Tâche A
D'après le texte sur l'architecture moderne et l'État au Brésil, quel architecte a conçu le projet du CIAC ?
Tâche B
Reprenez le texte sur l'architecture moderne et l'État au Brésil à partir de sa dernière phrase et poursuivez-en la rédaction.

Texte de la page
La relation intime entre l’architecture moderne et l’action de l’Etat a une longue tradition au Brésil. Celle-ci remonte à 1930, quand le gouvernement révolutionnaire de Getúlio Vargas a soumis les oligarchies régionales à un Etat central fort et omniprésent, inspiré des idéaux fascistes italiens. Il en découle la construction historique d’une figure de dictateur rigide mais bénin – le “père des pauvres” –, qui règne de manière hégémonique sur l’économie, l’art ou la culture.
Dès ce moment, l’architecture a été conditionnée par les intérêts contradictoires de gouvernements, souvent arbitraires et anti-démocratiques, et de professionnels engagés volontaires, ayant une visée sociale et une bonne formation intellectuelle. L’architecture qui en résulte traduit l’ambiguïté de visions différentes dans une coexistence forcée: d’un côté, une architecture moderne brésilienne célébrée, avec ses formes élégantes et arbitraires, conforme à un imaginaire national établi sur la délicatesse et la sensualité d’un peuple métissé et pacifique; de l’autre, des solutions standardisées répondant aux besoins importants des secteurs stratégiques, disséminés sur le vaste territoire du pays.
Les écoles présentées ici font partie de deux programmes récents à São Paulo. Le premier est conduit par la Fondation pour le Développement de l’Education (FDE), sous l’égide du gouvernement de l’Etat de São Paulo de Geraldo Alckmin, élu du Parti Social Démocrate Brésilien de l’ex-président Fernando Henrique Cardoso. Le second émane du Centre Educationnel Unifié (CEU), sous l’impulsion du maire Marta Suplicy, laquelle appartient au Parti des Ouvriers de l’actuel président Lula. Ces écoles s’inscrivent dans une généalogie qui inclut des programmes plus anciens: le CIEP (Centre Intégré d’Education pour la Professionnalisation), projet de Niemeyer pour l’Etat de Rio de Janeiro – gouverné à l’époque par le populiste de gauche Leonel Brizola – et le CIAC (Centre Intégré d’Education), projet de l’architecte Lelé pour le président Fernando Collor de Mello, populiste de droite, qui s’est retiré du gouvernement à la suite d’accusations de corruption.

Données fournies
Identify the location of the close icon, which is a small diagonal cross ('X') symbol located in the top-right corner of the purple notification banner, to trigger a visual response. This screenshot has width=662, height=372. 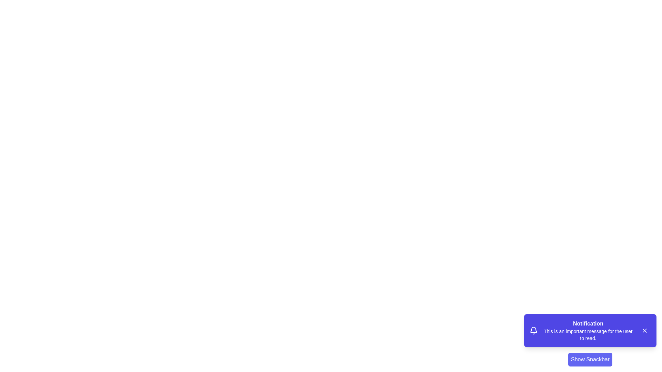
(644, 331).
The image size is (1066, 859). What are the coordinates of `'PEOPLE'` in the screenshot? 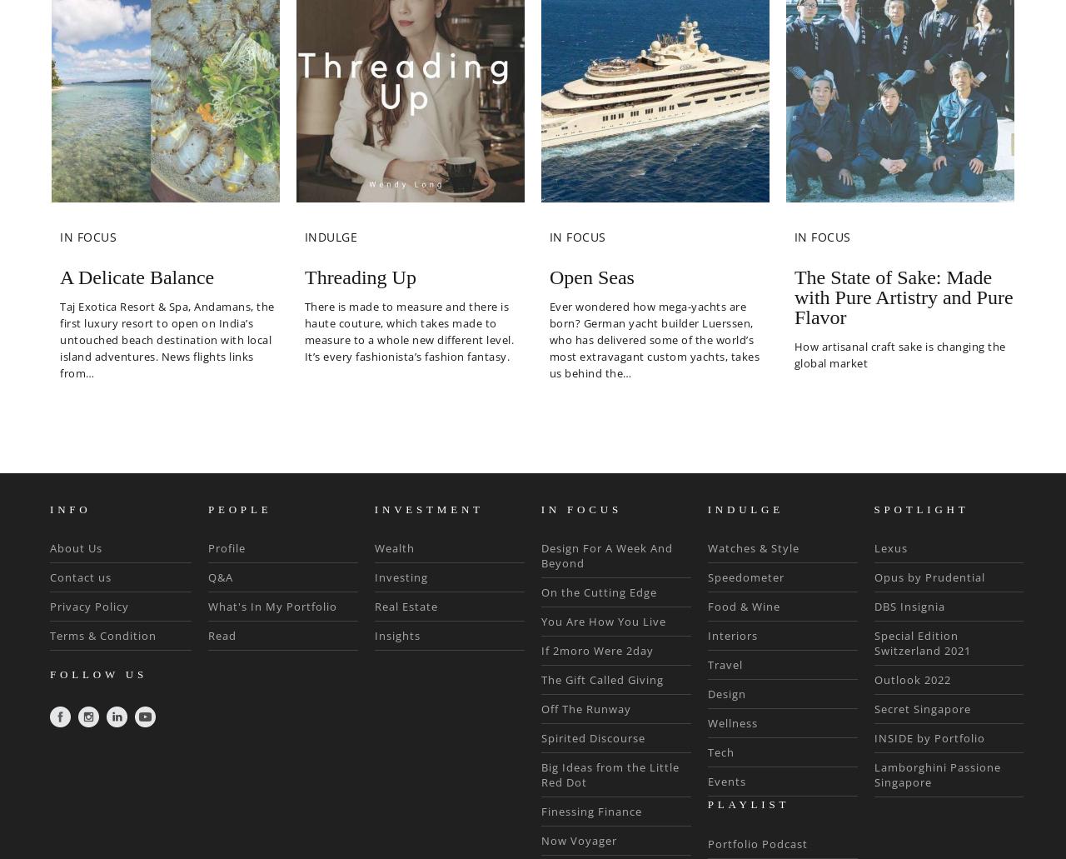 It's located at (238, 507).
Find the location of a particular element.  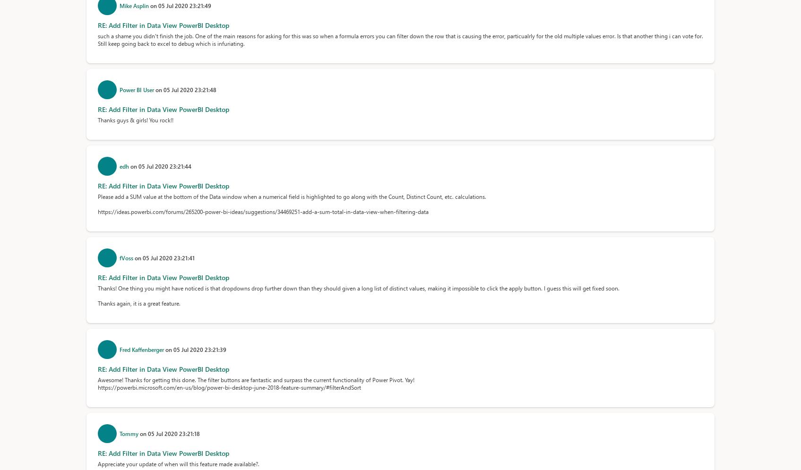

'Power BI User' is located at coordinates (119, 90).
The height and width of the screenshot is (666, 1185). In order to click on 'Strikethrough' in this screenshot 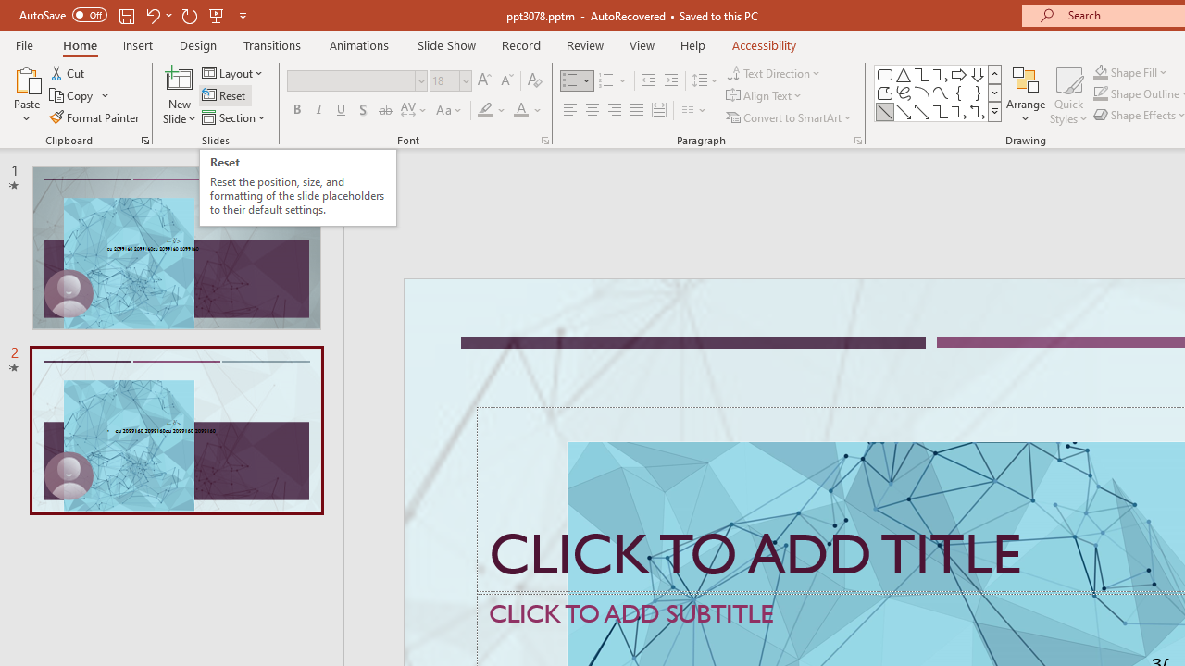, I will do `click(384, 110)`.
--
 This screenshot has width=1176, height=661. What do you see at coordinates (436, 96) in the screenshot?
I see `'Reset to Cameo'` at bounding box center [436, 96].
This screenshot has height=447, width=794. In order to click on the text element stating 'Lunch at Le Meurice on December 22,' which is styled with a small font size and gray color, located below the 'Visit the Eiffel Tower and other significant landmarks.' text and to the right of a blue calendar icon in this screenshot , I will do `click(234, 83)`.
==
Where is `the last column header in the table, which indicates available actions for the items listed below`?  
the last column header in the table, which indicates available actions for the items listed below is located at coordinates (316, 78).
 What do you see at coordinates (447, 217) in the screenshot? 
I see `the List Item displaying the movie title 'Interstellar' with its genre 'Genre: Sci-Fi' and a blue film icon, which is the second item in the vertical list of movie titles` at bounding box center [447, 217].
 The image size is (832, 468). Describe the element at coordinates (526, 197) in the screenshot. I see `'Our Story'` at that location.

Réponse attendue A
L'architecte Lelé.

Réponse attendue B
L’exemple de l’éducation trouve des correspondances dans les autres secteurs dirigés par l’Etat: logement, santé, communication, transport etc. Même le processus de démocratisation de 1984, après deux décennies de dictature militaire, a reproduit des stigmates semblables: des politiciens d’orientations diverses appellent les meilleurs architectes brésiliens pour des projets d’intérêt social, alors qu’ils visent avant tout leur promotion personnelle et / ou celle de leur parti. La priorité donnée à cet aspect publicitaire explique le choix d’un style marquant, mais aussi, le décalage entre la qualité conceptuelle des projets architecturaux et leur exécution lamentable.
Avec le processus d’urbanisation vertigineux des dernières décennies, un énorme contingent d’exclus est conduit à habiter des zones misérables, ce qui entraîne de nouvelles actions publiques. Celles-ci donnent lieu à une nouvelle série de projets, souvent excellents, mais eux aussi minés par les vices ataviques de la politique.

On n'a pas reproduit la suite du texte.